O nojo percorreu a sua espinha, fazendo com que ele se arrepiasse. Sempre fizera o melhor pelo seu corpo, por que fora surpreendido daquela maneira?
Como odiava as malditas pedras que estragaram sua época favorita do ano!
Teria que se recolher ao pior lugar, com as piores imundícies da espécie humana, em pleno Halloween, sua data mais esperada de todo ano, a mais significativa e bela, onde as melhores coisas da sua vida aconteceram.
Levantou-se sem vontade, seguindo a rotina da manhã mecanicamente e sem pressa. Após tomar o café, fazer a terrível mochila que deveria suprir suas necessidades na ausência e levar seu gato para a casa de seu irmão, dirigiu até o hospital.
A alegria das pessoas naquele dia 30 de outubro era sem igual; a decoração e fantasias estavam esplêndidas em sua cidade aquele ano. Sentiu uma pontada de dor ao rememorar para onde estava indo e por ter que se privar de toda a diversão.
Suspirou ao estacionar o carro: “Agora só no maldito ano que vem.” Tinha preparado uma fantasia totalmente detalhista de Jack O’ Lantern, que ficaria meses ouvindo as irritantes músicas de natal e só seria tirada do armário dali a muito tempo.
Bem, não adiantava ficar remoendo isso. Tinha que tirar as malditas pedras.
Finalmente entrou e fez sua ficha, suando frio, mas tentando ao máximo não transparecer nada. Fez mais alguns exames de cara fechada, ouvindo o zumbido horrível daquelas máquinas.
Uma vez instalado na enfermaria, deitou-se e ficou olhando o teto, imaginando como seria a festa da noite seguinte. Em sua cabeça, estava maravilhoso e assustador em sua fantasia, dançava e ria; ria muito e bebia vinho até se fartar.
No embalar da música e luzes hipnóticas, se aproximou do espelho no centro da festa, reparando que seu sorriso agora mais parecia um esgar. Sua boca estava muito vermelha, aquele vinho escorria de forma espessa pela sua garganta...

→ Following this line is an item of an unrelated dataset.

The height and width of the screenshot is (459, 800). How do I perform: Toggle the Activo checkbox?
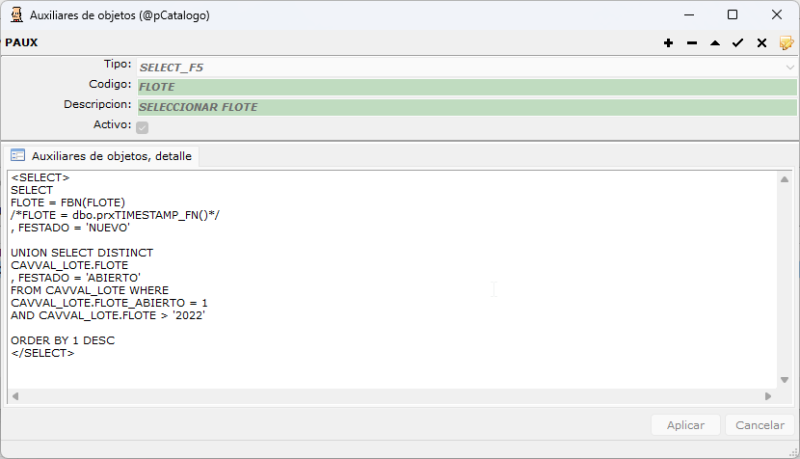coord(142,127)
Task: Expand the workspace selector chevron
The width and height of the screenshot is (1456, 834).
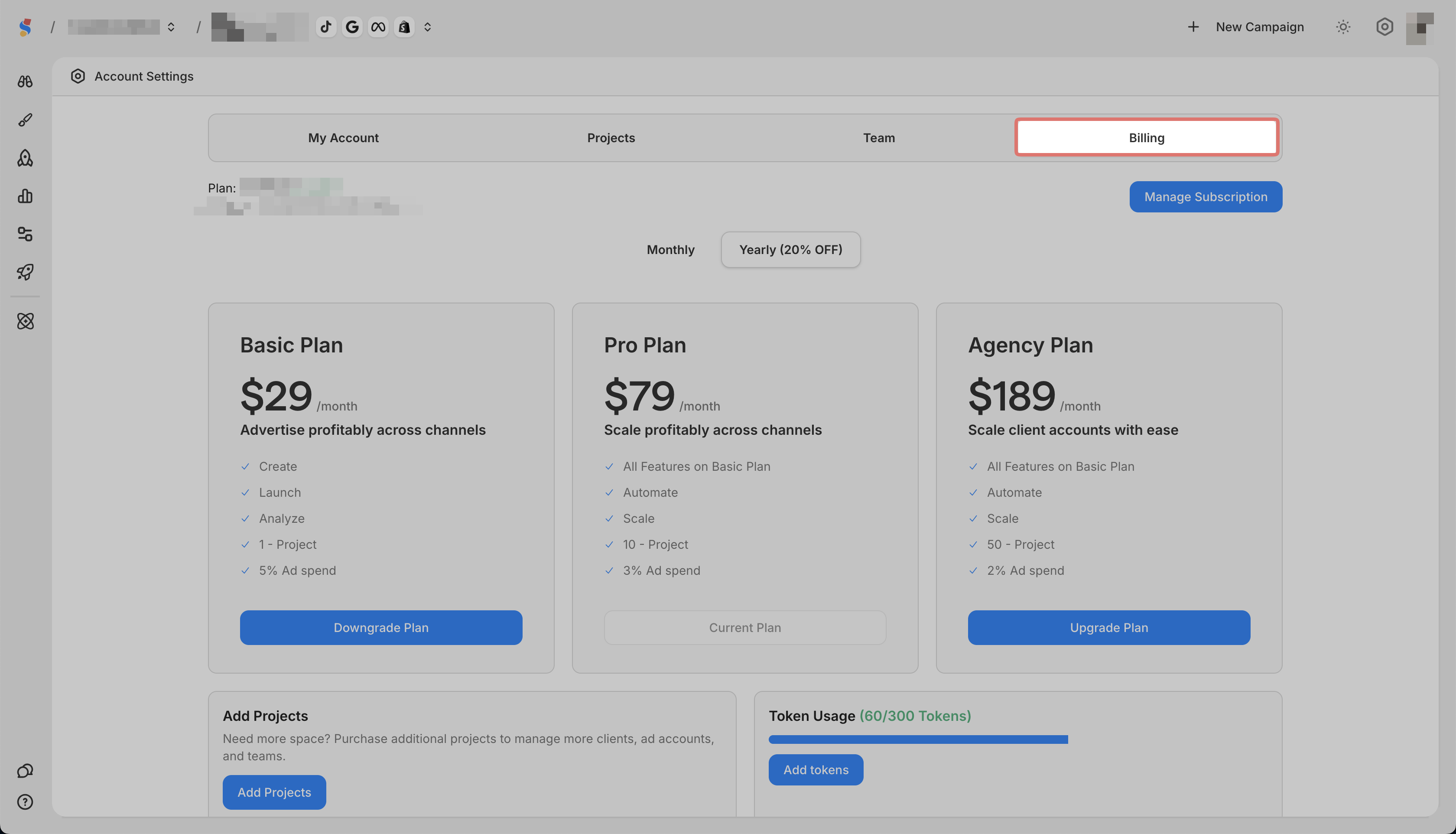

Despertou imediatamente, tremendo e com o coração acelerado. Dormiu e sonhou por um momento, nada demais. Olhou para a janela e já estava escuro. Estranhamente, continuava sozinho, nenhum dos leitos foram ocupados até então.
Quando o maqueiro veio acompanhá-lo ao centro cirúrgico, o encontrou sobressaltado e de olhos muito abertos.
Claudio sentia a boca muito seca e tinha a respiração entrecortada, portanto não disse nada ao longo de todo caminho. Ao chegarem lá, foram recepcionados pelo médico mais carismático que já vira em toda sua vida.
O cirurgião lhe contou histórias para abrandar o nervosismo, piadas de sua própria vida particular, lendas de países distantes. Claudio nem sentiu a agulha do anestesista.
Finalmente a sensação ruim ia passando. Mais calmo, pensou em como foi bobo por ter todo aquele medo de hospitais e lamentou o sonho supersticioso devido à data. Tinha sido tão bem tratado até agora...
Quando suas pálpebras iam pesando, guiando-lhe suavemente para a inconsciência, sentiu uma mudança no olhar do cirurgião. Porém já se sentindo seguro, não pensou que fosse nada até ouvi-lo sussurrar aquelas palavras:
- Espero que aceites a minha oferenda. Jack, pelo poder do sangue derramado, caminhe novamente entre os vivos.
O pânico voltou ao seu peito, mas não houve tempo de reagir. Em um segundo já tinha mergulhado na escuridão.
Os pés descalços, sangrando ao longo do caminho espinhoso. Em uma das mãos, a abóbora acesa. No rosto, a máscara grotesca queimando...
Para sempre.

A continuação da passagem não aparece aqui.